◆ **TASK BRIEF**:
Copy the records between the lines holding "Click the 'Hydropower' series label" and "(x=92, y=145)", inclusive, with their requests, and increase every coordinate in the answers by 65.

◆ **RECORDS PROVIDED**:
== == ==
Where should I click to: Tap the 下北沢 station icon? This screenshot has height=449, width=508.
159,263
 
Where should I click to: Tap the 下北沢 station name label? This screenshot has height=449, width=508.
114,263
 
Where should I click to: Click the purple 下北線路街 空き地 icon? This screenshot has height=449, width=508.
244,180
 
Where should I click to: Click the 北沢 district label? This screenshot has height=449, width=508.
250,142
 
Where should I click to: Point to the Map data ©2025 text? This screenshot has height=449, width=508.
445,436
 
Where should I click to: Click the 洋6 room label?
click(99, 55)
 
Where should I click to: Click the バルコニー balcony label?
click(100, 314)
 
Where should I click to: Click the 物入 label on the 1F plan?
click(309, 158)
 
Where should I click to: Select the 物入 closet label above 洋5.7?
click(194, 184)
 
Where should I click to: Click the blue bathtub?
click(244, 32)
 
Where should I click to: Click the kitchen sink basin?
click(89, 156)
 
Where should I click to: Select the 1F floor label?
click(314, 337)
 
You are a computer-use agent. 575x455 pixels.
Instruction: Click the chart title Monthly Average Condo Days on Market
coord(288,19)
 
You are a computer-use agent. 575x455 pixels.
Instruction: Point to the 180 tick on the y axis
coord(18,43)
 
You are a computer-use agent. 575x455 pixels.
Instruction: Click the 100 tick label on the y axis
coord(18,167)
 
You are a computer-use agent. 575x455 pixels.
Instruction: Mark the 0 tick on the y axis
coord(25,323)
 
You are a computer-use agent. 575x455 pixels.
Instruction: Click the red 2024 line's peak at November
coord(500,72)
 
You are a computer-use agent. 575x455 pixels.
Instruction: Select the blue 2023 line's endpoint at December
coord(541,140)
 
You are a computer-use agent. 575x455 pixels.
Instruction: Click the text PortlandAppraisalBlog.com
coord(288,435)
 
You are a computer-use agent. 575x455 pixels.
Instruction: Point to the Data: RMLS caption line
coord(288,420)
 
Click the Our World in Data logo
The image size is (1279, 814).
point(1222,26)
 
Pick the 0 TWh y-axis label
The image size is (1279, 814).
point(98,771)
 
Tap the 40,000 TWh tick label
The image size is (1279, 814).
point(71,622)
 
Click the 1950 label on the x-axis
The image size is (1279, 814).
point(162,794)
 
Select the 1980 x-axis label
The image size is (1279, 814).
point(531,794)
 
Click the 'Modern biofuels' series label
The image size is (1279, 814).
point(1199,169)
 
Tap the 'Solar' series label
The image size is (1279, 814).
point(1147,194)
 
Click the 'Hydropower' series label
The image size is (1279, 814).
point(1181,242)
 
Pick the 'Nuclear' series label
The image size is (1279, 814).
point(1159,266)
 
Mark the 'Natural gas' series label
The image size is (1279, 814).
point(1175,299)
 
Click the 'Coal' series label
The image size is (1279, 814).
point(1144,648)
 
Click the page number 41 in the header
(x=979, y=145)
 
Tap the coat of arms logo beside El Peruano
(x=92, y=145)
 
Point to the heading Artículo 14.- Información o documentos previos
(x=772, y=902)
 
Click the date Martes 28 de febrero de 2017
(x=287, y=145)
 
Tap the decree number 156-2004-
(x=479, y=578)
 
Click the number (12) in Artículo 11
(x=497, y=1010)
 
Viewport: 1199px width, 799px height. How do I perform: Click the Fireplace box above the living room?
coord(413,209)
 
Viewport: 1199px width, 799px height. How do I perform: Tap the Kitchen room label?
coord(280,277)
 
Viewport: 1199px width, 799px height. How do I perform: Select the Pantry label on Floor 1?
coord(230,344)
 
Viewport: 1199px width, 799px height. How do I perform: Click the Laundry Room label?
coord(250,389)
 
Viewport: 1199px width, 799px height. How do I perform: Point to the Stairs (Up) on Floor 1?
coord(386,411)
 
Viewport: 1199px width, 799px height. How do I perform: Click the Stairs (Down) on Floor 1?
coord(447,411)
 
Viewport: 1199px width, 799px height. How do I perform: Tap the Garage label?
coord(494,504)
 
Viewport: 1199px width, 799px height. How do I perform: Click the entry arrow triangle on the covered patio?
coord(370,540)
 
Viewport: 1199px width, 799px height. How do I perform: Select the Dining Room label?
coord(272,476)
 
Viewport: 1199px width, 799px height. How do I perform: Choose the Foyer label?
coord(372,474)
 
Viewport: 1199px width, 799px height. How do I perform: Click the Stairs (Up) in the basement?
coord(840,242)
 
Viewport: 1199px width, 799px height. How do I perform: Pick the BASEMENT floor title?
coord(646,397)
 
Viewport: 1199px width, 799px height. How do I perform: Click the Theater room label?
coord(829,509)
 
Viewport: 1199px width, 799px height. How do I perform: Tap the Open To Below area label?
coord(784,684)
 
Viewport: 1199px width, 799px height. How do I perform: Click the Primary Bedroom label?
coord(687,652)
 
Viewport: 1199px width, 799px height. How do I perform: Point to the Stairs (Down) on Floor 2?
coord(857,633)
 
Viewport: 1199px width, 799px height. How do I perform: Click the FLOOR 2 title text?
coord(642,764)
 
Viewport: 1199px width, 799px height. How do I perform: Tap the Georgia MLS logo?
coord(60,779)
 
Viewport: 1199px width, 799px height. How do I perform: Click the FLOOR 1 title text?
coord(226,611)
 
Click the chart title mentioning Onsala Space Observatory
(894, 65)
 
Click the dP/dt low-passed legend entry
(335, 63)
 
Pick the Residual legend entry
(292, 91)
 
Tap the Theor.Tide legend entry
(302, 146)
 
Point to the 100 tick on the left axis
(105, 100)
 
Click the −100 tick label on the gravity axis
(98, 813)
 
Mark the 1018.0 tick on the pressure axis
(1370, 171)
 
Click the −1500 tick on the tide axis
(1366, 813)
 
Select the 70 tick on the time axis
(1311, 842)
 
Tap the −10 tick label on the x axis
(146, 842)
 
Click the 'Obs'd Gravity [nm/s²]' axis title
== == ==
◆ **ANSWER FOR THIS EXERCISE**:
Click the 'Hydropower' series label
The image size is (1279, 814).
point(1246,307)
 
Pick the 'Nuclear' series label
The image size is (1279, 814).
point(1224,331)
 
Mark the 'Natural gas' series label
The image size is (1279, 814).
point(1240,364)
 
Click the 'Coal' series label
The image size is (1279, 814).
point(1209,713)
 
Click the page number 41 in the header
(x=1044, y=210)
 
Tap the coat of arms logo beside El Peruano
(x=157, y=210)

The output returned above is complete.